Winning the prestigious British Prix de Rome award (Painting Category) in 1932, at the age of 20, provided Geoffrey with a scholarship to the British School at Rome. He studied the history and techniques of the Old Masters at the BSR from 1933 to 1935.

=== Further travel ===
The Prix de Rome award, in addition to providing a scholarship to the British School at Rome, also provided Geoffrey with the funds to make several study trips to Germany in the early-mid 1930s. It was on these trips he discovered the works of the German expressionist artists George Grosz, Franz Marc and Max Beckmann, the latter of whom he met in person during a trip to Berlin. He found considerable stimulus in their work and the influence of it latterly informed much of his own.

=== Military service ===
At the outbreak of the Second World War, Burnand returned to England and was ushered into the army. Having spent most of the previous few years of his life in Italy and Germany, it was difficult to now consider them enemies. He would later say "Then I had to go and fight them. Didn't think much of that." Following his attendance of Royal Military College, Sandhurst, Burnand was commissioned and would go on to become a captain and serve in his father's old regiment until the conclusion of the war in 1945. During this period, he produced sketches and drawings of some of the troubling sights he encountered but only painted during periods of leave.

=== Scenic painting ===
When demobbed, Geoffrey was determined not to return home without first obtaining a job. He went to his local rep, the Little Theatre in Nottingham (later to become the Nottingham Playhouse) and became a scenic painter. He had no prior experience of scenic painting but was hired on the basis of photographs of his work. While employed there he would have to paint up to three different sets every Sunday. Similar work followed at various other rep theatres including the Liverpool Playhouse and Royal Hippodrome Theatre in Eastbourne.

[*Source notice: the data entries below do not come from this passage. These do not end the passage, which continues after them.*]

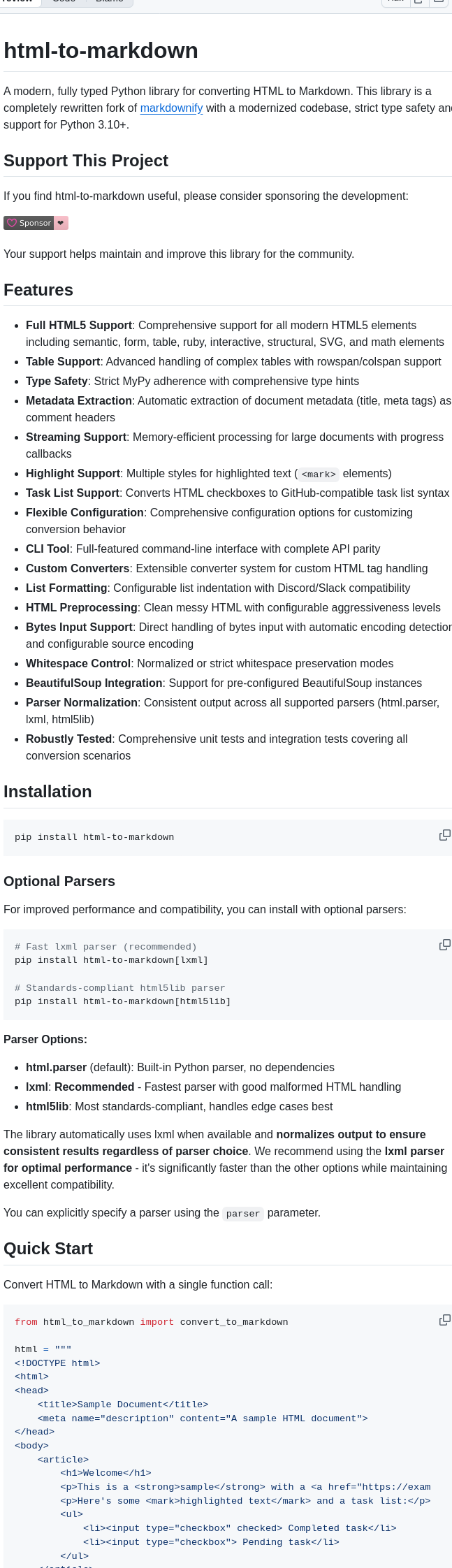Click the Installation section heading
Image resolution: width=452 pixels, height=1568 pixels.
(48, 791)
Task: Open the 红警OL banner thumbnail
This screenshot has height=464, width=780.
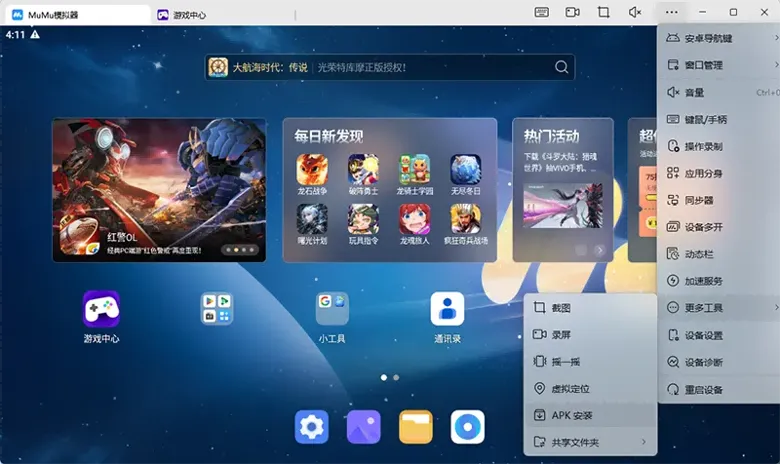Action: 159,190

Regard for Burnand's work in the medium was sufficiently high for him to be hired to work at a number of famous opera houses, including the Royal Opera House in the London district of Covent Garden, Glyndebourne opera house near Lewes in East Sussex, and the Teatro di San Carlo opera house in Naples, Italy, on a production of Boris Godunov. He also worked on various panto productions and variety shows at the London Palladium and painted the original sets for a production of My Fair Lady in New York City, from designs by Cecil Beaton.

=== Film and television ===
Geoffrey painted audience stills for the BBC, which were used in early television programmes, and was one of the first painters hired by the fledgling ITV in 1955. He worked for over a decade at Wembley Studios in Wembley, London for ITV's London contractor Associated-Rediffusion (later renamed Rediffusion London).

In time he worked on a number of feature films. Examples of his work can be seen in Diamonds For Breakfast (1968) (including four large portraits of star Marcello Mastroianni) and The Pied Piper (1972) (including many of the mediaeval monsters in the dungeons).

=== Draftsman and portrait painter ===
Burnand was an accomplished draftsman and often-painted large multi figured compositions in the style of Max Beckmann. He was also an accomplished portrait painter. The artist painted almost exclusively on canvas and signed his work with his initials. He lived at Bordon, Hampshire after the war and later moved to Little Baddow, Essex.